Last updated 19 Nov 2020

On micro-frontends

My time at Indeed focused on improving front-end development practices and tooling across product teams. It was a journey from stabilization to remediation to modernization to, finally, innovation. In the process, I got to build and grow a team, and gain new skills in managing managers and setting product strategy and vision.

My capstone project, as it were, was a micro-frontend platform. Over the course of just a few quarters, it radically improved the speed with which teams could deliver and iterate on web UI, and radically shifted the ownership model of that UI. I wanted to spend a few minutes reflecting on that effort and some of the lessons I learned.

What the platform does #

The platform enables a “host” page to incorporate user interface and functionality that is provided by services called “providers.”

A host that implements the platform can specify regions where providers can be displayed within a page; at runtime, the platform 1) determines which providers might want to display in a given region, 2) brokers the request to those providers, and 3) converts their response into content that can be incorporated into the HTML response of the host page.

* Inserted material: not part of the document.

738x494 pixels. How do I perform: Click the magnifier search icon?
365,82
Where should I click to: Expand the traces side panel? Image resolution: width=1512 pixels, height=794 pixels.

There are a lot of details hidden in those couple of sentences, but fundamentally, the system is incredibly simple: providers are just services that respond to HTTP requests with JSON that includes the initial HTML for the provider, along with URLs for the JavaScript and CSS for the provider. Hosts integrate a Java library that handles load balancing the requests to provider instances, and incorporate the HTML, CSS, and JavaScript from provider responses into the HTML returned by the server.

Technical challenges #

As we were building the system, some of the bigger technical challenges were around ensuring that product quality and functionality didn't suffer as we facilitated a new UI ownership model. We also needed to make sure that we could change the overall state of the platform without having to touch individual hosts or providers.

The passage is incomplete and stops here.